=== Begin Enclosure ===

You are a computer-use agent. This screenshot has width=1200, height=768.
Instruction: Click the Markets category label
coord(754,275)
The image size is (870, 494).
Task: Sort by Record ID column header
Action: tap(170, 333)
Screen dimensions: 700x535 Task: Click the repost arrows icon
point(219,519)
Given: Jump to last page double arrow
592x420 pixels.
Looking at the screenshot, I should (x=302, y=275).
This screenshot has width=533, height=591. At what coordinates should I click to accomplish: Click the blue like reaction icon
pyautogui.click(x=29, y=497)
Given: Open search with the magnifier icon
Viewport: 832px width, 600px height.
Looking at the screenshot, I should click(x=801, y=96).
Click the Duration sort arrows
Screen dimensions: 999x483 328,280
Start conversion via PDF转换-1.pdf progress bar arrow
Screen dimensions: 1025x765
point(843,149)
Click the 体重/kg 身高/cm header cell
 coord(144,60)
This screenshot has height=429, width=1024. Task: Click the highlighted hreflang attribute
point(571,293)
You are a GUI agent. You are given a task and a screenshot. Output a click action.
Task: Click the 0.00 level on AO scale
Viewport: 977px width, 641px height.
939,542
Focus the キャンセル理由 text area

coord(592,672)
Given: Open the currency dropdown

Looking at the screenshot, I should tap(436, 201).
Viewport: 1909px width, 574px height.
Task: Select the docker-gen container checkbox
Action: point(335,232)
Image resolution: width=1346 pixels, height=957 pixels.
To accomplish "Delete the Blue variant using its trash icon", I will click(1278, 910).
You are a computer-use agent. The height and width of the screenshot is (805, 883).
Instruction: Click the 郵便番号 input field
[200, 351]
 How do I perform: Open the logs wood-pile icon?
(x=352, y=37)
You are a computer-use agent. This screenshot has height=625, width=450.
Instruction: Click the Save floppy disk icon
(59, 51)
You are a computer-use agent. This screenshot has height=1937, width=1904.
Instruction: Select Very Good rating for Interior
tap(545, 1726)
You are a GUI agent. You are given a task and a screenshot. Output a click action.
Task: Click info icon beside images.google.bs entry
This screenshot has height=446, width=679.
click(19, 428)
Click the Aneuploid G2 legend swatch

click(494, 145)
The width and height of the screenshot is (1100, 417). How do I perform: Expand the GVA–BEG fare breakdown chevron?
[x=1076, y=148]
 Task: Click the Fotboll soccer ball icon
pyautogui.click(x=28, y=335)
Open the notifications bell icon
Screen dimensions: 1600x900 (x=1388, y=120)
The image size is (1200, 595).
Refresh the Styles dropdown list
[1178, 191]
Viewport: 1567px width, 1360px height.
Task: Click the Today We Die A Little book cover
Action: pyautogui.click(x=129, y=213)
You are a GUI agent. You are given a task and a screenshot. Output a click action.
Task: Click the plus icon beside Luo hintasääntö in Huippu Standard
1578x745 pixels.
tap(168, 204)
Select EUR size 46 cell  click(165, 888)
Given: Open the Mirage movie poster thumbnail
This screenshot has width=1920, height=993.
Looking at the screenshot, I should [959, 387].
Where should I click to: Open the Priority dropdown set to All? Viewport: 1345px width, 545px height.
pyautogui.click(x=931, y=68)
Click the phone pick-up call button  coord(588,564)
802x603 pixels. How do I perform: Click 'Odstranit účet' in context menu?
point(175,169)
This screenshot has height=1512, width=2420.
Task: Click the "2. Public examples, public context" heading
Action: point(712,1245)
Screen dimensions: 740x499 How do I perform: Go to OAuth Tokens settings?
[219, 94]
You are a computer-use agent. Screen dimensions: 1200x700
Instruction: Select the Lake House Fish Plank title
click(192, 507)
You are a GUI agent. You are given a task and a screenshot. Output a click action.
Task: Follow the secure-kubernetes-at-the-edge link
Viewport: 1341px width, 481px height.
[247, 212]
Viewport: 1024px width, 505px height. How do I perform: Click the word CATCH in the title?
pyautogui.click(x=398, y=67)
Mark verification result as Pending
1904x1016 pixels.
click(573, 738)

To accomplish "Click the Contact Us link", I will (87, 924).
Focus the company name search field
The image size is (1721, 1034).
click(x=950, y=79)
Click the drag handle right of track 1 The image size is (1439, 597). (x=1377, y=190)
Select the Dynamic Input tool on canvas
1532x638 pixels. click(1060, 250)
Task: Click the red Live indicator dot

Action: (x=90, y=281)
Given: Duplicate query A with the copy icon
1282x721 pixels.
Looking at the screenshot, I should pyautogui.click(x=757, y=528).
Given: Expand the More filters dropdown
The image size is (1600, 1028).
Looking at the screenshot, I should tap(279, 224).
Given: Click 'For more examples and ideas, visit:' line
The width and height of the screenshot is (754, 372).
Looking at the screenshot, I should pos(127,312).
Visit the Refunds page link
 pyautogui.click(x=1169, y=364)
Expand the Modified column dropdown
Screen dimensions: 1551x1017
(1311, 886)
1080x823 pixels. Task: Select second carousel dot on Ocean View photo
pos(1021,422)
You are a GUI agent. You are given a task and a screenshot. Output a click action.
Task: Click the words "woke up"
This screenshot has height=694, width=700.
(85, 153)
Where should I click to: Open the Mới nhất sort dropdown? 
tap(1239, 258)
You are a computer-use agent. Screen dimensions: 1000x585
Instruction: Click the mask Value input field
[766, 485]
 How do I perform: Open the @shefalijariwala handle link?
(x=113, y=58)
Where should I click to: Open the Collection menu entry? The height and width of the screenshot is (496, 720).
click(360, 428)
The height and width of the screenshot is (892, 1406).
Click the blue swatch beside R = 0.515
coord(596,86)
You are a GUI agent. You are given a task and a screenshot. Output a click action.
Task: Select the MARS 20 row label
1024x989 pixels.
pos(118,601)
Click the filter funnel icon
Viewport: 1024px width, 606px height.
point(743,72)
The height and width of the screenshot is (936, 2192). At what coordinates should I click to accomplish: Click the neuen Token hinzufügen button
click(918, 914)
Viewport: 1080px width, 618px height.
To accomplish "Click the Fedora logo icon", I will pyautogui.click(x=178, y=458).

=== End Enclosure ===

Copy all of the material word for word.

You are a computer-use agent. This screenshot has width=1200, height=768.
Instruction: Click the Markets category label
coord(754,275)
The image size is (870, 494).
Task: Sort by Record ID column header
Action: tap(170, 333)
Screen dimensions: 700x535 Task: Click the repost arrows icon
point(219,519)
Given: Jump to last page double arrow
592x420 pixels.
Looking at the screenshot, I should (x=302, y=275).
This screenshot has width=533, height=591. At what coordinates should I click to accomplish: Click the blue like reaction icon
pyautogui.click(x=29, y=497)
Given: Open search with the magnifier icon
Viewport: 832px width, 600px height.
Looking at the screenshot, I should click(x=801, y=96).
Click the Duration sort arrows
Screen dimensions: 999x483 328,280
Start conversion via PDF转换-1.pdf progress bar arrow
Screen dimensions: 1025x765
point(843,149)
Click the 体重/kg 身高/cm header cell
 coord(144,60)
This screenshot has height=429, width=1024. Task: Click the highlighted hreflang attribute
point(571,293)
You are a GUI agent. You are given a task and a screenshot. Output a click action.
Task: Click the 0.00 level on AO scale
Viewport: 977px width, 641px height.
939,542
Focus the キャンセル理由 text area

coord(592,672)
Given: Open the currency dropdown

Looking at the screenshot, I should tap(436, 201).
Viewport: 1909px width, 574px height.
Task: Select the docker-gen container checkbox
Action: point(335,232)
Image resolution: width=1346 pixels, height=957 pixels.
To accomplish "Delete the Blue variant using its trash icon", I will click(1278, 910).
You are a computer-use agent. The height and width of the screenshot is (805, 883).
Instruction: Click the 郵便番号 input field
[200, 351]
 How do I perform: Open the logs wood-pile icon?
(x=352, y=37)
You are a computer-use agent. This screenshot has height=625, width=450.
Instruction: Click the Save floppy disk icon
(59, 51)
You are a computer-use agent. This screenshot has height=1937, width=1904.
Instruction: Select Very Good rating for Interior
tap(545, 1726)
You are a GUI agent. You are given a task and a screenshot. Output a click action.
Task: Click info icon beside images.google.bs entry
This screenshot has height=446, width=679.
click(19, 428)
Click the Aneuploid G2 legend swatch

click(494, 145)
The width and height of the screenshot is (1100, 417). How do I perform: Expand the GVA–BEG fare breakdown chevron?
[x=1076, y=148]
 Task: Click the Fotboll soccer ball icon
pyautogui.click(x=28, y=335)
Open the notifications bell icon
Screen dimensions: 1600x900 (x=1388, y=120)
The image size is (1200, 595).
Refresh the Styles dropdown list
[1178, 191]
Viewport: 1567px width, 1360px height.
Task: Click the Today We Die A Little book cover
Action: pyautogui.click(x=129, y=213)
You are a GUI agent. You are given a task and a screenshot. Output a click action.
Task: Click the plus icon beside Luo hintasääntö in Huippu Standard
1578x745 pixels.
tap(168, 204)
Select EUR size 46 cell  click(165, 888)
Given: Open the Mirage movie poster thumbnail
This screenshot has width=1920, height=993.
Looking at the screenshot, I should [959, 387].
Where should I click to: Open the Priority dropdown set to All? Viewport: 1345px width, 545px height.
pyautogui.click(x=931, y=68)
Click the phone pick-up call button  coord(588,564)
802x603 pixels. How do I perform: Click 'Odstranit účet' in context menu?
point(175,169)
This screenshot has height=1512, width=2420.
Task: Click the "2. Public examples, public context" heading
Action: point(712,1245)
Screen dimensions: 740x499 How do I perform: Go to OAuth Tokens settings?
[219, 94]
You are a computer-use agent. Screen dimensions: 1200x700
Instruction: Select the Lake House Fish Plank title
click(192, 507)
You are a GUI agent. You are given a task and a screenshot. Output a click action.
Task: Follow the secure-kubernetes-at-the-edge link
Viewport: 1341px width, 481px height.
[247, 212]
Viewport: 1024px width, 505px height. How do I perform: Click the word CATCH in the title?
pyautogui.click(x=398, y=67)
Mark verification result as Pending
1904x1016 pixels.
click(573, 738)

To accomplish "Click the Contact Us link", I will (87, 924).
Focus the company name search field
The image size is (1721, 1034).
click(x=950, y=79)
Click the drag handle right of track 1 The image size is (1439, 597). (x=1377, y=190)
Select the Dynamic Input tool on canvas
1532x638 pixels. click(1060, 250)
Task: Click the red Live indicator dot

Action: (x=90, y=281)
Given: Duplicate query A with the copy icon
1282x721 pixels.
Looking at the screenshot, I should pyautogui.click(x=757, y=528).
Given: Expand the More filters dropdown
The image size is (1600, 1028).
Looking at the screenshot, I should tap(279, 224).
Given: Click 'For more examples and ideas, visit:' line
The width and height of the screenshot is (754, 372).
Looking at the screenshot, I should pos(127,312).
Visit the Refunds page link
 pyautogui.click(x=1169, y=364)
Expand the Modified column dropdown
Screen dimensions: 1551x1017
(1311, 886)
1080x823 pixels. Task: Select second carousel dot on Ocean View photo
pos(1021,422)
You are a GUI agent. You are given a task and a screenshot. Output a click action.
Task: Click the words "woke up"
This screenshot has height=694, width=700.
(85, 153)
Where should I click to: Open the Mới nhất sort dropdown? 
tap(1239, 258)
You are a computer-use agent. Screen dimensions: 1000x585
Instruction: Click the mask Value input field
[766, 485]
 How do I perform: Open the @shefalijariwala handle link?
(x=113, y=58)
Where should I click to: Open the Collection menu entry? The height and width of the screenshot is (496, 720).
click(360, 428)
The height and width of the screenshot is (892, 1406).
Click the blue swatch beside R = 0.515
coord(596,86)
You are a GUI agent. You are given a task and a screenshot. Output a click action.
Task: Select the MARS 20 row label
1024x989 pixels.
pos(118,601)
Click the filter funnel icon
Viewport: 1024px width, 606px height.
point(743,72)
The height and width of the screenshot is (936, 2192). At what coordinates should I click to accomplish: Click the neuen Token hinzufügen button
click(918, 914)
Viewport: 1080px width, 618px height.
To accomplish "Click the Fedora logo icon", I will pyautogui.click(x=178, y=458).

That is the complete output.